ARTICLE:
——
User, Meet Apache. Apache, Hug.
Volume Number: 19 (2003)
Issue Number: 7
Column Tag: Untangling the Web
Untangling the Web
User, Meet Apache. Apache, Hug.
by Kevin Hemenway
Or: How To Learn More About Your Cuddly New Web Server.
Hopefully, if you were at all interested in the last column (MacTech, June 2003), you've mentally prepared yourself for the coming months of web serving hemming and hawing. I'll continue to assume that you know more about your own network and internet provider than I ever could, and as such, will only touch briefly on ISP-related workarounds. In this installment, we'll turn on our web server, explore its directory structure, and learn how to interact via the command line. You should know how to operate Apple's Terminal application - if you don't, I highly recommend brushing up on Chris Stone's series, Learning the Terminal in Jaguar, on MacDevCenter.com.
HARTMAN: Today You People Are No Longer Maggots
A word of encouragement: 63% of the web sites on the Internet are using Apache (according to a 2002 report from http://netcraft.com/). Apple, convincingly enough, has included Apache in its own OS X and OS X Server products. It isn't a "ported" version or a slimmed-down feature set, but rather a full-fledged implementation of Apache with all the fixin's. Much of what you learn in these articles will apply to any installation of Apache, regardless of whether it's on Mac, Linux, or even Windows.
If you're familiar with the differences between Mac OS X and Mac OS X Server, you're probably aware that Server contains more GUI based administration tools for programs like Apache, sendmail or MySQL. This doesn't indicate that one Apache is better than the other - everything you can do in Server can be done in the consumer OS, and vice versa. As of this writing, these articles assume you're using the consumer Jaguar, and not the Server version (which we won't be covering).
Alternatively, a word of possible disillusionment: much like any web developer worth his salt will use a raw text editor like BBEdit (which I prefer, see http://www.barebones.com/) to code their HTML, most system administrators eschew the need for hand-holding GUI tools and dive right into text editing a configuration file. This is decidedly un-Mac-like but, until a few years ago, so was the thought of including Linux (or, more accurately, BSD) as an under layer. If you want to become proficient at web serving or programming, you're going to have to get used to editing configuration files. Yes, there are GUI based tools available, but you'll do a lot better if you learn to fish, rather than plunking quarters into a vending machine (that made sense, right? Right!)
Enough soap-boxing. Commence the casting.
KAHN: Butterfly In The Sky... I Can Fly Twice As High!
——
RECORDED DATA:
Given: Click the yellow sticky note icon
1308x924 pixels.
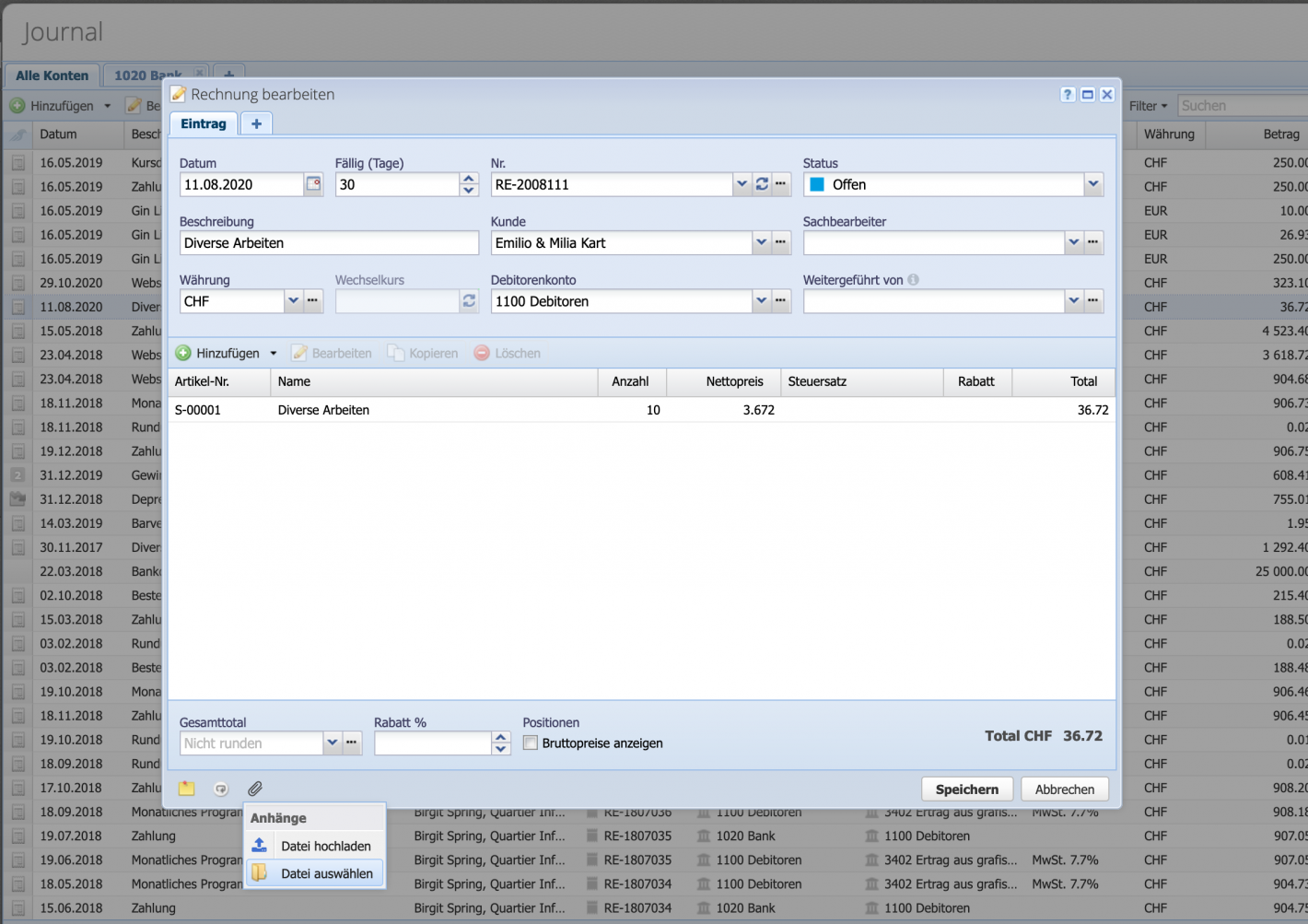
——
PROBLEM: Reproduce the stretch of the Apache column from "Issue Number: 7" through "Jaguar, on MacDevCenter.com.".

EXPECTED ANSWER:
Issue Number: 7
Column Tag: Untangling the Web
Untangling the Web
User, Meet Apache. Apache, Hug.
by Kevin Hemenway
Or: How To Learn More About Your Cuddly New Web Server.
Hopefully, if you were at all interested in the last column (MacTech, June 2003), you've mentally prepared yourself for the coming months of web serving hemming and hawing. I'll continue to assume that you know more about your own network and internet provider than I ever could, and as such, will only touch briefly on ISP-related workarounds. In this installment, we'll turn on our web server, explore its directory structure, and learn how to interact via the command line. You should know how to operate Apple's Terminal application - if you don't, I highly recommend brushing up on Chris Stone's series, Learning the Terminal in Jaguar, on MacDevCenter.com.